Image: AP

New Jersey police reportedly interviewed accused serial killer Khalil Wheeler-Weaver as the last person to see a murdered woman alive two months before dismissing another woman’s claim that he held her hostage and choked her. Wheeler-Weaver had already been questioned in connection with one September 2016 disappearance when police ignored another woman’s November 2016 report that he had attacked her, seemingly because they suspected the victim of being a sex worker. One week after the survivor reported her attack, prosecutors claim that Wheeler-Weaver kidnapped and killed yet another woman.

According to The Washington Post, Wheeler-Weaver chose his four alleged victims because they were young black sex workers who were experiencing homelessness, mental health issues, or both. Authorities say he chose his victims, specifically, because “no one would notice if they disappeared.” By the Post’s account, Wheeler-Weaver was right: police did not seem to care about missing sex workers, even after one of Wheeler-Weaver’s victims survived the attack and reported him.


Two women, Joanne Brown and Robin West, were both seen with Wheeler-Weaver just before they went missing and were later found dead, their bodies similarly discovered in abandoned New Jersey houses, one of them strangled, one burned. Wheeler-Weaver told police he had taken West to dinner for her birthday on the day she went missing. Authorities described him as “calm” and “helpful,” when they interviewed him in September.

In November, another woman, identified as T.T. in court documents, called police to report that Wheeler-Weaver had handcuffed her, duct-taped her mouth shut, raped her in the back of his car and almost strangled her to death. She says police who took her statement were more interested in determining whether or not she was a sex worker than investigating the attack. At Wheeler-Weaver’s trial, a New Jersey police officer confirmed on the stand that he originally did not believe T.T.’s account because she waited an hour to report the attack.


It appears that Wheeler-Weaver was eventually arrested as a result of community activism, rather than police investigation. The week after T.T.’s attack, Wheeler-Weaver allegedly met with Sarah Butler, a college student on Thanksgiving break who had reportedly agreed to meet up for $500 in exchange for sex. Her body was found strangled in a nature preserve. But instead of waiting for authorities, Butler’s friends and family immediately launched their own investigation, tracking down Wheeler-Weaver based on his messages to Butler on an app called Tagged:

“Butler’s friends and family created a fake profile on the site, using the promise of sex to lure Wheeler-Weaver into an in-person meetup. When he arrived, prosecutors say, he found himself face-to-face with the police.”
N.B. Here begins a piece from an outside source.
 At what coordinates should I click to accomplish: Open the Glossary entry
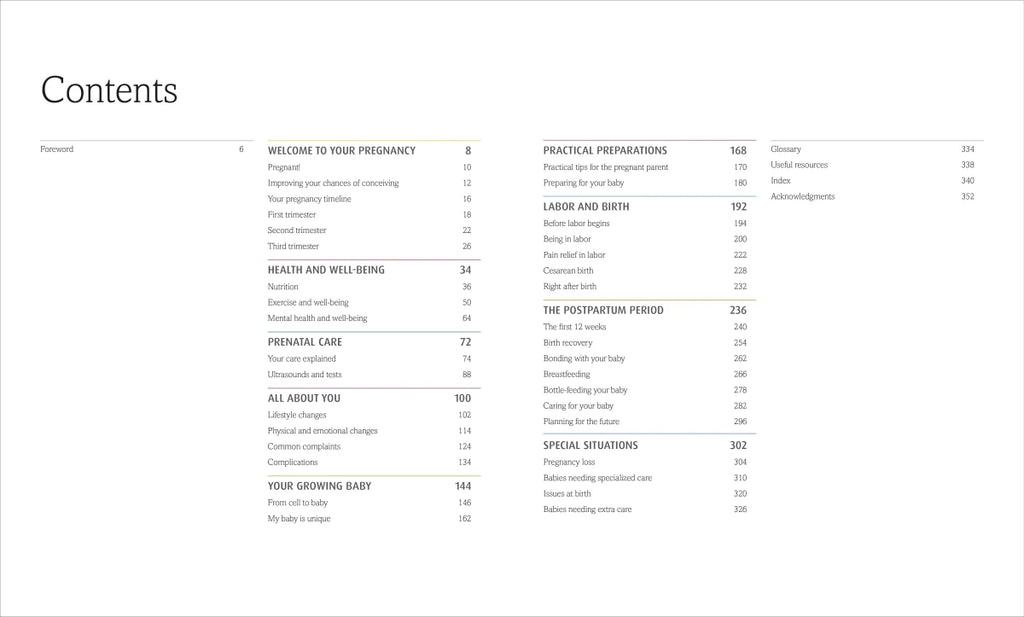(x=786, y=149)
Thanks to Butler’s friends and family, Wheeler-Weaver was arrested just five days after her disappearance. One of Butler’s last messages to Wheeler-Weaver, who she met on a social media app linked to sex crimes and child pornography, reportedly read, “You’re not a serial killer, right?” a case detail that the Washington Post chose for its headline over the fact that police inaction allowed for Butler to be killed in the first place. But the real story is obvious: all too often, police don’t search for women’s killers if they’ve labeled the victims disposable.